> **Aim of the exercise**
From the entries below, return exactly the lines beginning at the one that contains "Polityka prywatności i" and ending at the one that contains "Dane kontaktowe (59, 2421)", both of them included, and only those lines.

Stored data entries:
------------------------------------

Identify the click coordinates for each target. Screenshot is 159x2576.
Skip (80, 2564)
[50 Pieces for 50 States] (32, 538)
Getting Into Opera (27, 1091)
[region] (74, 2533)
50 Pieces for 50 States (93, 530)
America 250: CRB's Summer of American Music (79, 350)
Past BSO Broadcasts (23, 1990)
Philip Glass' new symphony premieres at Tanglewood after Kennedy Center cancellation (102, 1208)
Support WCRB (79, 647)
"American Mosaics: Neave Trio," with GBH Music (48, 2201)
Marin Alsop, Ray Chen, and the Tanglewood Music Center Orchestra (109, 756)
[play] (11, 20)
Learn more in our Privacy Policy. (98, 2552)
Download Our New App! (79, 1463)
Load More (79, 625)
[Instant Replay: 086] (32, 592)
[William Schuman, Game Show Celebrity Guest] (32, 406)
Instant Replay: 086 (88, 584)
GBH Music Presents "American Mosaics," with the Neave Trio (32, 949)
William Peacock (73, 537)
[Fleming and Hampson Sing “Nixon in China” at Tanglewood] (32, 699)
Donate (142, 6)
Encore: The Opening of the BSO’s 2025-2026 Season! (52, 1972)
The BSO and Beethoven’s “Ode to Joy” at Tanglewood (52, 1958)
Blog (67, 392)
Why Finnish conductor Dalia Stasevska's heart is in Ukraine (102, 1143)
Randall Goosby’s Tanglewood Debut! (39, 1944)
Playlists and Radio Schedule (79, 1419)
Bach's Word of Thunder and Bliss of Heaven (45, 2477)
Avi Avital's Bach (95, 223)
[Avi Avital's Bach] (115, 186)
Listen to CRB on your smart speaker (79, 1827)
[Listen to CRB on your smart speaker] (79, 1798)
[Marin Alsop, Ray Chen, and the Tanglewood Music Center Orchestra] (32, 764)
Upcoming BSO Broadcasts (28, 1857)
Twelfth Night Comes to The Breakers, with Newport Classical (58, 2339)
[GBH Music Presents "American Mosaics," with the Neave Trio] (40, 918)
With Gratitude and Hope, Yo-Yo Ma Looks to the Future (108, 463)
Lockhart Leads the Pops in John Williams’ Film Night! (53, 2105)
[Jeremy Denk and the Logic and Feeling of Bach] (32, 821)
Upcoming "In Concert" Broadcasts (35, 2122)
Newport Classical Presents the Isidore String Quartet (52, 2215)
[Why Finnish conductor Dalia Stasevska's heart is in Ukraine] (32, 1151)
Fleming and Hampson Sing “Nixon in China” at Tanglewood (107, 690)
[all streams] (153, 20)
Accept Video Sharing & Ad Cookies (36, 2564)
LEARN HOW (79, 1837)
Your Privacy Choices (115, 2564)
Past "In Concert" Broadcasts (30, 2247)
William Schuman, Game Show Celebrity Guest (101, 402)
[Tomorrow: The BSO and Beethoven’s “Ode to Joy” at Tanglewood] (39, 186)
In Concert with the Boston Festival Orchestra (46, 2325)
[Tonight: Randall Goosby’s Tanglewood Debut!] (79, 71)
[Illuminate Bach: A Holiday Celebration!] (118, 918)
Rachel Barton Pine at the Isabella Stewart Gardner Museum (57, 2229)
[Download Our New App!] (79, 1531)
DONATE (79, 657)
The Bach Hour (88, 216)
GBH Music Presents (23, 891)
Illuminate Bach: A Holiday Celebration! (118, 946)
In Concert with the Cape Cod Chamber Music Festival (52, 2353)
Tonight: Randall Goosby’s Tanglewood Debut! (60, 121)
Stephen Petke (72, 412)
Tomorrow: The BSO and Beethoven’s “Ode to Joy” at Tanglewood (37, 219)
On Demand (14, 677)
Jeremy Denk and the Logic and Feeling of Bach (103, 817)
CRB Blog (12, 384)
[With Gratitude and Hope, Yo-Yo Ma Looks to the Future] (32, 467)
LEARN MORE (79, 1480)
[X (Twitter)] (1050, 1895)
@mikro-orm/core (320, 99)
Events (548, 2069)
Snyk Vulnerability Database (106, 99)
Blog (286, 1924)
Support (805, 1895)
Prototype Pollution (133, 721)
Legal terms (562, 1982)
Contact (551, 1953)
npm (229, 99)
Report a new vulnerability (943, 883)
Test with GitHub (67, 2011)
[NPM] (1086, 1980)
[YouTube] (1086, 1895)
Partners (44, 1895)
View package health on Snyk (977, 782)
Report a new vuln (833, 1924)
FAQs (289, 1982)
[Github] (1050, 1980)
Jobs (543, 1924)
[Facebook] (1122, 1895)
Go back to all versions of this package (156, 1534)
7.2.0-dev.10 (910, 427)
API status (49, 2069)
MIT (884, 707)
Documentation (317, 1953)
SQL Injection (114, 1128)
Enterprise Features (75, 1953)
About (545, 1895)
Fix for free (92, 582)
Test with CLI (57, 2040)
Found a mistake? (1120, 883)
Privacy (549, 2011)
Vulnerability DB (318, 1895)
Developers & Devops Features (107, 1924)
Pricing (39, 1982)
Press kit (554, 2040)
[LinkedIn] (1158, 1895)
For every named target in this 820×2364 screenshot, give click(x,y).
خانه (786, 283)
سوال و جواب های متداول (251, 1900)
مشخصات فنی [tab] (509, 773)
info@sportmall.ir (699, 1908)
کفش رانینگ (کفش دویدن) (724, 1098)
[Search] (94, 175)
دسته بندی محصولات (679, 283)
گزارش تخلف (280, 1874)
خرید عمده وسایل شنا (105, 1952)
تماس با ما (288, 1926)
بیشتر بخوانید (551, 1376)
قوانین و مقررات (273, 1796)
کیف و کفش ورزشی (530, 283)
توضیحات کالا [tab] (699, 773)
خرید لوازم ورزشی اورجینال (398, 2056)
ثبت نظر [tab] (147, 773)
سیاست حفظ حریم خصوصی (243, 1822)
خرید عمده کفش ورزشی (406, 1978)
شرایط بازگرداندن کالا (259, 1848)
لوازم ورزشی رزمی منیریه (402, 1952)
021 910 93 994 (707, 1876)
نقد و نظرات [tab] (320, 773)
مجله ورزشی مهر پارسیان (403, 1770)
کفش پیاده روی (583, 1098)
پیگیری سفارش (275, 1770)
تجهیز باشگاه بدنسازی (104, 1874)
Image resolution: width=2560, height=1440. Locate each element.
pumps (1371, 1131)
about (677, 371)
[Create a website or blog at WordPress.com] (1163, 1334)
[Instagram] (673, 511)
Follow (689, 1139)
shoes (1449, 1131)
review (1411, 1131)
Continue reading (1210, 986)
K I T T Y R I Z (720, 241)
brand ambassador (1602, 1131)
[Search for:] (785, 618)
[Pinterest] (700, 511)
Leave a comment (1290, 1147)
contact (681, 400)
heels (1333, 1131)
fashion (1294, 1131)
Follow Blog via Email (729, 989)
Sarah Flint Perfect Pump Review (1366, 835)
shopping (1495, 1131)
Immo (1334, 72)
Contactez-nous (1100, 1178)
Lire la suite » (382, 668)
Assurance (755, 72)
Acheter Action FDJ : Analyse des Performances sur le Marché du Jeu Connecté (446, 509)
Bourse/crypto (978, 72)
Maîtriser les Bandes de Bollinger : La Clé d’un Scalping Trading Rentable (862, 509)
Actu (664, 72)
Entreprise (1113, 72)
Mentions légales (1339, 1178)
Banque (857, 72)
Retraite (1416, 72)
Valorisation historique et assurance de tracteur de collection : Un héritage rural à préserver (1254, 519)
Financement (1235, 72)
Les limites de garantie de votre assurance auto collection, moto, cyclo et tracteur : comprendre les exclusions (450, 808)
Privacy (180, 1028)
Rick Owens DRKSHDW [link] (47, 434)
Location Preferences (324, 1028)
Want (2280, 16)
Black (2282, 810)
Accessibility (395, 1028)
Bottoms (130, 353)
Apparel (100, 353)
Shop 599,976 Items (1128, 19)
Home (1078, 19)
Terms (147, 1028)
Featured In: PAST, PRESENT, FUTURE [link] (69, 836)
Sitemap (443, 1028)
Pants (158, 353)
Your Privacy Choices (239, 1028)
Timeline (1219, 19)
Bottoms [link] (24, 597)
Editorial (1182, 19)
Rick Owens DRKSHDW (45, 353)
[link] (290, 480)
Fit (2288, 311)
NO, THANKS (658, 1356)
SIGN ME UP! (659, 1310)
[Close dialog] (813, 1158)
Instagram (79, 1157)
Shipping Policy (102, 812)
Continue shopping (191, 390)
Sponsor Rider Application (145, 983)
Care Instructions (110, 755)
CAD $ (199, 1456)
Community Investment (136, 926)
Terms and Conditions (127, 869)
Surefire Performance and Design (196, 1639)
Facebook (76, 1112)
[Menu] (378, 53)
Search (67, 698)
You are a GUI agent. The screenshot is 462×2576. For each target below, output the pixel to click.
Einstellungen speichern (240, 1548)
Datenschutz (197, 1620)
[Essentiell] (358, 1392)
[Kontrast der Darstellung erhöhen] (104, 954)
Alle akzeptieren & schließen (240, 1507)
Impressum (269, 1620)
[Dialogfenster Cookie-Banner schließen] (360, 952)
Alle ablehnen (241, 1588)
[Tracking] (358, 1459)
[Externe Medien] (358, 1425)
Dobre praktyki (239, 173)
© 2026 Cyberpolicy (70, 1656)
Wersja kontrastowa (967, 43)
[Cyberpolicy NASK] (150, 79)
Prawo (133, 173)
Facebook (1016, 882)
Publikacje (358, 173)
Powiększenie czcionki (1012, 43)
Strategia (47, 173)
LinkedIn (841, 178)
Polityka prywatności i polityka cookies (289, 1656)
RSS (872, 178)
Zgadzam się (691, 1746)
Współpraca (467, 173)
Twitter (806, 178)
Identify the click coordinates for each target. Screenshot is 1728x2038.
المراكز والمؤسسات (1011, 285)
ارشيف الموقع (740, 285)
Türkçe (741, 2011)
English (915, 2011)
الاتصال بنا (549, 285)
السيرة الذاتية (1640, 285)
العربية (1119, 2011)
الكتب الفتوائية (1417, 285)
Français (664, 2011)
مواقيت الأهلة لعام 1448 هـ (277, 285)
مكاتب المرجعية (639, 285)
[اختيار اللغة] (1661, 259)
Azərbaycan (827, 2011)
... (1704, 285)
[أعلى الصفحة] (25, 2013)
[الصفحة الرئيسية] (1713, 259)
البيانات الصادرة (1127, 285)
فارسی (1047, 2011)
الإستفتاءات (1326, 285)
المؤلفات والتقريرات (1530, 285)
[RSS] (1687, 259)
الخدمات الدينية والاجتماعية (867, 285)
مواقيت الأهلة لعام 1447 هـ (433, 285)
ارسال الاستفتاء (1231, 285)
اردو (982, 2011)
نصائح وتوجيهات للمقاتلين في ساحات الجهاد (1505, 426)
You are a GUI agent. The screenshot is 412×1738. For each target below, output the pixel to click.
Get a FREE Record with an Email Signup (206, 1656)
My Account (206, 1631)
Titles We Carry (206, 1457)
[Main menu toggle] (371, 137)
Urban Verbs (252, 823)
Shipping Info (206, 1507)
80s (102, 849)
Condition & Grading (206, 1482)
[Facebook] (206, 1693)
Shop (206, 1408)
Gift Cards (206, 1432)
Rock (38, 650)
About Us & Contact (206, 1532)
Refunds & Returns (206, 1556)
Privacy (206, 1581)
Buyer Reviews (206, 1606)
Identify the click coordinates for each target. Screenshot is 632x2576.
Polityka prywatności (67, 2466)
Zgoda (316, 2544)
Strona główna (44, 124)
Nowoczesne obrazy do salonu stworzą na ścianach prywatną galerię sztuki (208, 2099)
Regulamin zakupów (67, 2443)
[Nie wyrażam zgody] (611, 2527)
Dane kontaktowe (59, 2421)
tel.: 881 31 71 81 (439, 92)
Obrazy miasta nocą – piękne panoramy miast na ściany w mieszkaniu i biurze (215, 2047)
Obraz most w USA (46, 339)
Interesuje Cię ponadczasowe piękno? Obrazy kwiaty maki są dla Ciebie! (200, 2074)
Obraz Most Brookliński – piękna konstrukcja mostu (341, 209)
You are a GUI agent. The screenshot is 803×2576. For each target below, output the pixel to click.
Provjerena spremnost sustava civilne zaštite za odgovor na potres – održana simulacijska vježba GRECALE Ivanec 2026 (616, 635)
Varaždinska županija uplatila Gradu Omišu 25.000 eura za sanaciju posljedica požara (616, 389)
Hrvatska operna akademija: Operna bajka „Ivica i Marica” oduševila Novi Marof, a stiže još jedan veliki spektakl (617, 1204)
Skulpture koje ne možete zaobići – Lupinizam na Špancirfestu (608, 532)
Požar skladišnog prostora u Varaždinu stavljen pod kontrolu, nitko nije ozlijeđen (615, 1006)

------------------------------------

> **Your response**
Polityka prywatności i polityka cookies (289, 1656)
RSS (872, 178)
Zgadzam się (691, 1746)
Współpraca (467, 173)
Twitter (806, 178)
Identify the click coordinates for each target. Screenshot is 1728x2038.
المراكز والمؤسسات (1011, 285)
ارشيف الموقع (740, 285)
Türkçe (741, 2011)
English (915, 2011)
الاتصال بنا (549, 285)
السيرة الذاتية (1640, 285)
العربية (1119, 2011)
الكتب الفتوائية (1417, 285)
Français (664, 2011)
مواقيت الأهلة لعام 1448 هـ (277, 285)
مكاتب المرجعية (639, 285)
[اختيار اللغة] (1661, 259)
Azərbaycan (827, 2011)
... (1704, 285)
[أعلى الصفحة] (25, 2013)
[الصفحة الرئيسية] (1713, 259)
البيانات الصادرة (1127, 285)
فارسی (1047, 2011)
الإستفتاءات (1326, 285)
المؤلفات والتقريرات (1530, 285)
[RSS] (1687, 259)
الخدمات الدينية والاجتماعية (867, 285)
مواقيت الأهلة لعام 1447 هـ (433, 285)
ارسال الاستفتاء (1231, 285)
اردو (982, 2011)
نصائح وتوجيهات للمقاتلين في ساحات الجهاد (1505, 426)
You are a GUI agent. The screenshot is 412×1738. For each target below, output the pixel to click.
Get a FREE Record with an Email Signup (206, 1656)
My Account (206, 1631)
Titles We Carry (206, 1457)
[Main menu toggle] (371, 137)
Urban Verbs (252, 823)
Shipping Info (206, 1507)
80s (102, 849)
Condition & Grading (206, 1482)
[Facebook] (206, 1693)
Shop (206, 1408)
Gift Cards (206, 1432)
Rock (38, 650)
About Us & Contact (206, 1532)
Refunds & Returns (206, 1556)
Privacy (206, 1581)
Buyer Reviews (206, 1606)
Identify the click coordinates for each target. Screenshot is 632x2576.
Polityka prywatności (67, 2466)
Zgoda (316, 2544)
Strona główna (44, 124)
Nowoczesne obrazy do salonu stworzą na ścianach prywatną galerię sztuki (208, 2099)
Regulamin zakupów (67, 2443)
[Nie wyrażam zgody] (611, 2527)
Dane kontaktowe (59, 2421)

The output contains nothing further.